The spacers are made of a non-conductive material so as not to participate in discharges or make a short circuit. Preferably, they are made made of glass, in particular of the soda-lime type.

oh To avoid loss of light by absorption in the material of spacers, it is possible to coat the surface of these with a material phosphor identical or different from that used for the substrate (s)) glass (s).
In the planar lamp structure according to the invention, the gas pressure in the internal space can be of the order of 0.05 to 1 bar, advantageously order from 0.05 to 0.6 bar. The gas used is an ionizable gas capable of constitute a plasma ("plasma gas"), in particular xenon, neon, pure or mixed.
According to one embodiment, the lamp can be produced by manufacturing any first a sealed enclosure where the intermediate air space is pressurized atmospheric and then vacuuming and introducing the plasma gas to the desired pressure. According to this embodiment, one of the glass substrates includes at least one hole drilled in its thickness obstructed by a sealing means.
The invention also relates to a method of manufacturing a lamp as previously described, including the steps in which - optionally depositing at least one electrode on one of the substrates glassmakers, - phosphorus is screen printed on at least one of the glass substrates one of which has a hole drilled in its thickness and opposite, of the electrode if it is deposited on the same substrate, - spacers are deposited on one of the glass substrates, - glass substrates are assembled in parallel, - the internal space is sealed with a sealing material peripheral, - we replace, via the hole, the atmosphere contained in the internal space by plasma gas, and - the hole is blocked with a sealing means, - optionally, at least one first electrical insulator is assembled with at least one glass substrate, the electrical insulator being intended to cover or integrate internally or on the surface the electrode which must be associated with one of the faces of said substrate, or intended to cover the electrode which is associated with a second electrical insulator assembled to the first electrical insulator.
To replace the atmosphere with gas, one can use a process of pumping through a double or multiple glazing structure as described in particular in document EP-A-645 516. It proposes therein as a material for sealing a suspension of sintered welding glass. This material is placed under form of a ball at the outer end of the hole from the start of the manufacturing, we do the vacuum through this room, then we soften it so as to obstruct the hole.
Another process is described in FR-A-2 774 373 where it is proposed as sealing material a low melting point alloy. This material can be placed as a shaped part adapted to the outer end of the hole from the beginning of the manufacturing, we make the vacuum through this room, then we background for seal it on the wall of the hole so as to obstruct the latter.
A preferred method according to the invention consists in blocking the hole with a sealing pad covering the external hole of the hole. This tablet, advantageously metallic, can be bonded to the glass substrate by welding.

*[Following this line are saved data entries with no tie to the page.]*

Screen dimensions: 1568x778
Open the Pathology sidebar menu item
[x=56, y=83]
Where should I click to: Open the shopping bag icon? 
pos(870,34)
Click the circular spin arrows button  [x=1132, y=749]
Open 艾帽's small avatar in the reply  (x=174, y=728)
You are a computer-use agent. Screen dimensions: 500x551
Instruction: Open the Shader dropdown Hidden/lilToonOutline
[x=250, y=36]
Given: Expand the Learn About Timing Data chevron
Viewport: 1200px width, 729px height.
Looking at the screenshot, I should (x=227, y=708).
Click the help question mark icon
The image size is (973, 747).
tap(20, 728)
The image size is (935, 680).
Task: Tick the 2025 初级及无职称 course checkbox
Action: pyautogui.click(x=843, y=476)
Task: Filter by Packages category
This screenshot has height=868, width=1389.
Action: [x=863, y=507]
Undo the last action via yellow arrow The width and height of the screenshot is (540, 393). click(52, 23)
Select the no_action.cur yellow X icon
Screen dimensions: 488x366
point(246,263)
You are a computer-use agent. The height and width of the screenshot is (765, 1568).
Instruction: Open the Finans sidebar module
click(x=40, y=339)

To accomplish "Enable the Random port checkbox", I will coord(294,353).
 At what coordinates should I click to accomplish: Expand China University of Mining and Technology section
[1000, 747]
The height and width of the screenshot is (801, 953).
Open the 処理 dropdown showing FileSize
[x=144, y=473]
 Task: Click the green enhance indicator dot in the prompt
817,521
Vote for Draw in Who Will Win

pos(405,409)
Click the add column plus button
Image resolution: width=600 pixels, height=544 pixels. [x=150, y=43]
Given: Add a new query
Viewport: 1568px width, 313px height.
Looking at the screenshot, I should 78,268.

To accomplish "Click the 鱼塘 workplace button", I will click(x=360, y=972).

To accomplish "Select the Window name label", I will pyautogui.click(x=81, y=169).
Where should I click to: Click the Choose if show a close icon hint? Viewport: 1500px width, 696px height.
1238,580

The flat lamp according to the invention can be used as luminaires with lighting and / or decoration purposes. The luminaire may take dimensions of the order of those currently reached with the so-called tubes neon ”, or much higher, for example at least 1 m2. The use of the flat lamp provides better visual comfort than these tubes, by emitting a more diffuse light and ensures a much longer lifespan.
Glass substrates can be of any shape: the outline of substrates can be polygonal, concave or convex, especially square or rectangular, or curved, of constant or variable radius of curvature, in particular round or oval.
The flat lamp according to the invention can advantageously be used as that luminaire capable of simultaneously illuminating from both sides main.
Indeed, its structure does not include any opaque or reflective layer likely to limit light transmission on either side of the lamp. However, for aesthetic reasons, it is possible to condemn lighting through a face or part of a lamp face, for example to help achieve the desired pattern. In this case, the lamp itself even can be provided with such a screen, or else this screen can be associated with it during of mounting the final fixture.
With reference to the above description, the invention also relates to the application of a lamp as described to the production of elements architectural or decorative lighting and / or with display function, such as flat luminaires, especially hanging illuminating walls, slabs illuminating ...
Other details and characteristics of the invention will become apparent from the detailed description which follows, made with reference to the drawings annexed to which - Figure 1 shows a schematic sectional view of a flat lamp according to the invention;
- Figures 2, 3 and 4 show schematic sectional views other embodiments of a flat lamp according to the invention.
It is specified that for the sake of clarity the different elements of the objects shown are not necessarily reproduced to scale.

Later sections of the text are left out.